- **Your objective**
Below are some records; reproduce every one of them exactly.

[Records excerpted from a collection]
== Segment start ==
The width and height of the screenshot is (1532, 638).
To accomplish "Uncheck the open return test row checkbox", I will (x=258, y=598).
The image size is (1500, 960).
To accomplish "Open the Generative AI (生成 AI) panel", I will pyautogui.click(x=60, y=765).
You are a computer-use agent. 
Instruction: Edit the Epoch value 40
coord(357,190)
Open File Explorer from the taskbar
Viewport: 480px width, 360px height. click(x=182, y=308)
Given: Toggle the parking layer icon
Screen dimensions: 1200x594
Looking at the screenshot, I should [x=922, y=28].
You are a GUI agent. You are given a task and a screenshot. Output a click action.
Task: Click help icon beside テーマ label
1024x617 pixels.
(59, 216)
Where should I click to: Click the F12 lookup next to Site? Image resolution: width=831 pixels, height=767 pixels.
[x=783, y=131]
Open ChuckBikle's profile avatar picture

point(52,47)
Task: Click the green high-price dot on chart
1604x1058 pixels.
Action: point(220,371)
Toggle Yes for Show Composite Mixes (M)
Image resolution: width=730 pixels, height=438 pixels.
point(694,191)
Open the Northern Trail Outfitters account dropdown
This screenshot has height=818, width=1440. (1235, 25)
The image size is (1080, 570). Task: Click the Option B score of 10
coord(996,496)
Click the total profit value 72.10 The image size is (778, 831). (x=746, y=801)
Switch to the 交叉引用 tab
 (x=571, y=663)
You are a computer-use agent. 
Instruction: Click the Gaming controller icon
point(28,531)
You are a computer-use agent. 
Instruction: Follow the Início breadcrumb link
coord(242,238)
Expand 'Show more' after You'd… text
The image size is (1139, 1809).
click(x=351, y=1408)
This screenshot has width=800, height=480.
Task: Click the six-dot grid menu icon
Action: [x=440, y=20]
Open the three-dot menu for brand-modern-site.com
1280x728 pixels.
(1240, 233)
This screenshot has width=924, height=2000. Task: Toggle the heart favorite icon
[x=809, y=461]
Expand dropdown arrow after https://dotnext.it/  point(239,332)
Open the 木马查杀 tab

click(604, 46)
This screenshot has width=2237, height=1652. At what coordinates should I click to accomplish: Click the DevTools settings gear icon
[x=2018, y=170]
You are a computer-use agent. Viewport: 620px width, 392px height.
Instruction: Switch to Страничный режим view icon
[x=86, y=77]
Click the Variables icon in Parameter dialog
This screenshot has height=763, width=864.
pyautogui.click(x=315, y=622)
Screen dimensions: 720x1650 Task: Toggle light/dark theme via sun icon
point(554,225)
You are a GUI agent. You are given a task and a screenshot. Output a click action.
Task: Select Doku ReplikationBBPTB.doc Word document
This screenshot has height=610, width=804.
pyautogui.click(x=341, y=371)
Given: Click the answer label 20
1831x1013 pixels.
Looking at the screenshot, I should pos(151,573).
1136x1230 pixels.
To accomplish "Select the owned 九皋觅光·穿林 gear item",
== Segment end ==
- **Solved exercise**
The width and height of the screenshot is (1532, 638).
To accomplish "Uncheck the open return test row checkbox", I will (x=258, y=598).
The image size is (1500, 960).
To accomplish "Open the Generative AI (生成 AI) panel", I will pyautogui.click(x=60, y=765).
You are a computer-use agent. 
Instruction: Edit the Epoch value 40
coord(357,190)
Open File Explorer from the taskbar
Viewport: 480px width, 360px height. click(x=182, y=308)
Given: Toggle the parking layer icon
Screen dimensions: 1200x594
Looking at the screenshot, I should [x=922, y=28].
You are a GUI agent. You are given a task and a screenshot. Output a click action.
Task: Click help icon beside テーマ label
1024x617 pixels.
(59, 216)
Where should I click to: Click the F12 lookup next to Site? Image resolution: width=831 pixels, height=767 pixels.
[x=783, y=131]
Open ChuckBikle's profile avatar picture

point(52,47)
Task: Click the green high-price dot on chart
1604x1058 pixels.
Action: point(220,371)
Toggle Yes for Show Composite Mixes (M)
Image resolution: width=730 pixels, height=438 pixels.
point(694,191)
Open the Northern Trail Outfitters account dropdown
This screenshot has height=818, width=1440. (1235, 25)
The image size is (1080, 570). Task: Click the Option B score of 10
coord(996,496)
Click the total profit value 72.10 The image size is (778, 831). (x=746, y=801)
Switch to the 交叉引用 tab
 (x=571, y=663)
You are a computer-use agent. 
Instruction: Click the Gaming controller icon
point(28,531)
You are a computer-use agent. 
Instruction: Follow the Início breadcrumb link
coord(242,238)
Expand 'Show more' after You'd… text
The image size is (1139, 1809).
click(x=351, y=1408)
This screenshot has width=800, height=480.
Task: Click the six-dot grid menu icon
Action: [x=440, y=20]
Open the three-dot menu for brand-modern-site.com
1280x728 pixels.
(1240, 233)
This screenshot has width=924, height=2000. Task: Toggle the heart favorite icon
[x=809, y=461]
Expand dropdown arrow after https://dotnext.it/  point(239,332)
Open the 木马查杀 tab

click(604, 46)
This screenshot has width=2237, height=1652. At what coordinates should I click to accomplish: Click the DevTools settings gear icon
[x=2018, y=170]
You are a computer-use agent. Viewport: 620px width, 392px height.
Instruction: Switch to Страничный режим view icon
[x=86, y=77]
Click the Variables icon in Parameter dialog
This screenshot has height=763, width=864.
pyautogui.click(x=315, y=622)
Screen dimensions: 720x1650 Task: Toggle light/dark theme via sun icon
point(554,225)
You are a GUI agent. You are given a task and a screenshot. Output a click action.
Task: Select Doku ReplikationBBPTB.doc Word document
This screenshot has height=610, width=804.
pyautogui.click(x=341, y=371)
Given: Click the answer label 20
1831x1013 pixels.
Looking at the screenshot, I should pos(151,573).
1136x1230 pixels.
To accomplish "Select the owned 九皋觅光·穿林 gear item",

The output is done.